The baring (stripes going the length of the bird) shouldn't be there on the body if this was a harrier. The body should be much more of a softer brown, with a few stray marks.

The length of the tail makes me think this isn't a merlin. I don't have my copy of "a photographic guide to North American Raptors" to be sure, but from my memory they don't have it.

My guess is either a coopers hawk or a sharp shinned hawk. Both are usually rather hard to tell apart, having talked with leading experts in the field of studying those birds. By body size, I would lean towards a sharp shinned, as the coopers are larger, but this isn't the best way to decide. The male Coopers are nearly the same size as the female sharp shinned.

As a side note, since you are in Mass, it is more likely to be a Coopers.

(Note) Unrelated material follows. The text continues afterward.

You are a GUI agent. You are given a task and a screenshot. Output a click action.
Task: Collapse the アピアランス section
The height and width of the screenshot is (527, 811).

Sharpies are on the decline here (sigh.)

Either way, nice flight photo! Both types of hawk move very fast and are generally difficult to get a good flight shot of.

Eric
It's a Merlin. The Cooper has a distint break between the barring on the outer and inner wings, whereas the Merlin has no such break.... Or to put it another way, the barring on the Cooper changes pattern, while that of the Merlin does not. The Merlin has a long enough tail. My only reservation is that the Merlin normally has three whiter bands on the underside of the tail...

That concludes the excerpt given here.